There is nothing like tomato soup on a rainy day any time of the year. It’s nature’s comfort food. This soup is the most requested soup from my family. The blender is what makes it so creamy. I serve it with a gourmet toasted cheese, usually something made up based on what it’s in the refrigerator. I love to cook that way!
- 10 large Roma tomatoes (cut in half,seeded)
- 1 medium onion (sliced)
- 1/2 cup olive oil
- 6 garlic cloves
- 2 cups vegetable stock or broth
- 6 large fresh Basil leaves (optional)
- 1 Bay leaf
- Salt and pepper to taste
PUTTING IT ALL TOGETHER
Preheat the oven to 450
Wash tomatoes, cut into halves and remove seeds. Spread the tomatoes, garlic cloves and onions onto a baking tray. Drizzle with 1/2 cup of olive oil and season generously with salt and pepper. Roast for 20 to 30 minutes, or until caramelized.
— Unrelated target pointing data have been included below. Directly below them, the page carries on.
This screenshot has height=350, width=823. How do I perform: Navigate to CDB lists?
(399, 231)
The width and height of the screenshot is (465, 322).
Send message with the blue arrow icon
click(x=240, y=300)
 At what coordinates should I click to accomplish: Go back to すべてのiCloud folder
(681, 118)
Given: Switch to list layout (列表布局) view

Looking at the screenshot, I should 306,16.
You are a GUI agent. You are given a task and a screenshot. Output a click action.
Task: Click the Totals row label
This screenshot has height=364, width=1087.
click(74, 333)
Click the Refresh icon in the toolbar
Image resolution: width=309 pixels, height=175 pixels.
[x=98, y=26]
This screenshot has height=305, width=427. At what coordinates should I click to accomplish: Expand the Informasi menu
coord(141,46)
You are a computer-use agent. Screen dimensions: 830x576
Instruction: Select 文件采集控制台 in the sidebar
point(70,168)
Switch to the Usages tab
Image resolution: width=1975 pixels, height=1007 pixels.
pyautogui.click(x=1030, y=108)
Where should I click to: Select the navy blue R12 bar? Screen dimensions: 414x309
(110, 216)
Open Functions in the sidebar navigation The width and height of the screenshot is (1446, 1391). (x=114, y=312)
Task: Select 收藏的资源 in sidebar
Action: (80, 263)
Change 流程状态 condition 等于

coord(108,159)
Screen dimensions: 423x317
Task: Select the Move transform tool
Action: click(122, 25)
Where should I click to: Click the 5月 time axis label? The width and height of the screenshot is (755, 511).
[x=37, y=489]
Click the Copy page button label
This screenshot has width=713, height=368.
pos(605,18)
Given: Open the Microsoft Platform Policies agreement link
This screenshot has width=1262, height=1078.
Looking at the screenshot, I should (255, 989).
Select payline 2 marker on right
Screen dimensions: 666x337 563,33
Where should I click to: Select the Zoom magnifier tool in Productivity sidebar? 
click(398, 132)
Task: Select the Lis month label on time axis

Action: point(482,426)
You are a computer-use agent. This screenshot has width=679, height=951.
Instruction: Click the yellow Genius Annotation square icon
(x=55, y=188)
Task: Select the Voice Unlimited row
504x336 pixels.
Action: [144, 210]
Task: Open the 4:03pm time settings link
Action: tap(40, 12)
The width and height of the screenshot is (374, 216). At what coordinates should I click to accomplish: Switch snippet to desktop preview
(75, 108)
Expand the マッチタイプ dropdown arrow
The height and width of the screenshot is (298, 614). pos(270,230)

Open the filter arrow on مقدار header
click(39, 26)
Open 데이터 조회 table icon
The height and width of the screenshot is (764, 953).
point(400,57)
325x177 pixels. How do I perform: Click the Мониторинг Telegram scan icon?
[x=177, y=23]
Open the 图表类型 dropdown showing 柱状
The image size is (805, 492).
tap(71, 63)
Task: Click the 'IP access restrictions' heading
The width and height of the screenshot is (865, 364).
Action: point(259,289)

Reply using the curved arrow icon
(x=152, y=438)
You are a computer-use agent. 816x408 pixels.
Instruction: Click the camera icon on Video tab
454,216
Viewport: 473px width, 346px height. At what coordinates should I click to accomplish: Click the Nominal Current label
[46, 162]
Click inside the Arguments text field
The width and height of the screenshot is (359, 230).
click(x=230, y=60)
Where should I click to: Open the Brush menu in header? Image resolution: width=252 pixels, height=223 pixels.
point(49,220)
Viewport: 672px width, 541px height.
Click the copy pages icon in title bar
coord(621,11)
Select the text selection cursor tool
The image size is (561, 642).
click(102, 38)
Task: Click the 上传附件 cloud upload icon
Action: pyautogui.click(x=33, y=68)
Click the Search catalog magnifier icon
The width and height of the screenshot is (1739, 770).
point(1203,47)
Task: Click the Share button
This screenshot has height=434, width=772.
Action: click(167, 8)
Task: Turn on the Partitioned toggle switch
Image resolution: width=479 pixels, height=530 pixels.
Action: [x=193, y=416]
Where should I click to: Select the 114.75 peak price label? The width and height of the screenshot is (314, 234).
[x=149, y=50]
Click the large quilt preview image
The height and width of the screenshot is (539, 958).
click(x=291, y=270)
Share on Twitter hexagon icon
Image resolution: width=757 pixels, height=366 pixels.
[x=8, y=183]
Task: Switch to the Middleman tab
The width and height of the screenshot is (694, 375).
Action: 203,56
Remove from the oven and transfer to a medium stock pot, add 1 cup of the vegetable stock, the bay leaf and basil leaves. Bring to a boil, reduce heat and simmer for 15 to 20 minutes or until liquid has reduced by about 1/2.
Remove the bay leaf. Let the pot cool for 5 minutes.
Caution: carefully place in the blender and puree until smooth (leave the lid open slightly so the steam can escape)
Return soup back to the pot on low heat, add remaining vegetable stock (as needed). Season to taste with salt and freshly ground black pepper.